Every operator should keep in mind specifically how your excavator sounds when it's fully and completely functional. Putting any abnormal audio cues from your excavators in the backseat of priorities is an extremely bad habit as whatever issue that is causing the loud and abstract noises from your machine signifies that the issue will only worsen over time. We know that it would be a miracle if your machine could somehow fix itself after a few days of sounding a little under the weather however this is not the case in any mechanical issue situation.
Inspect your excavator to find the source of the issue immediately as this sound could be a result of loose or fallen parts and un-lubricated moving components that can cause severe wear and tear to your excavator's systems.
- Locate the area where the sound is coming from.

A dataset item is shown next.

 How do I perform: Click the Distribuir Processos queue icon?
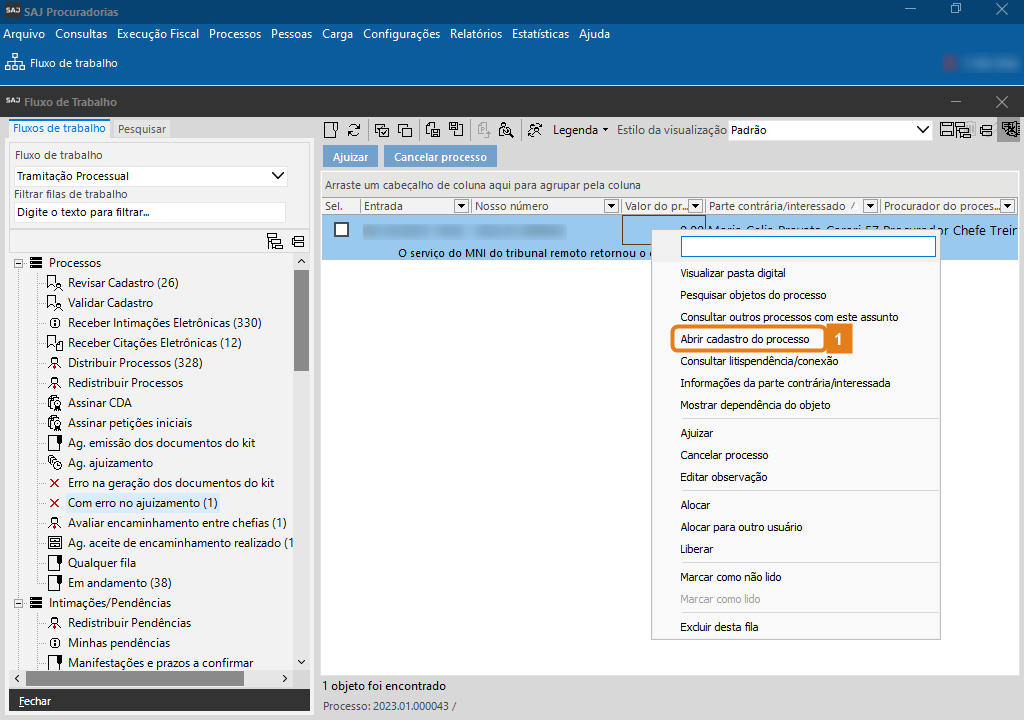pyautogui.click(x=56, y=363)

- Remove any coverings from the area as much as possible to rid of any obstacles between you and the mechanical issue.
- Conduct a full inspection making sure that all components are in their proper positions and there is no outside debris infiltrating the internal network of your excavator's systems.
- If you need any further assistance to pinpoint the issue consult the operator manual for your specific kind of excavator to paint a better picture of how everything should look and work.
By keeping a frequent and effective excavator inspection schedule you can effectively minimize any mechanical issue that may arise in the future just from sheer preparation. Follow the tips and tricks above to make sure you are properly conducting inspections and increasing your excavator's longevity.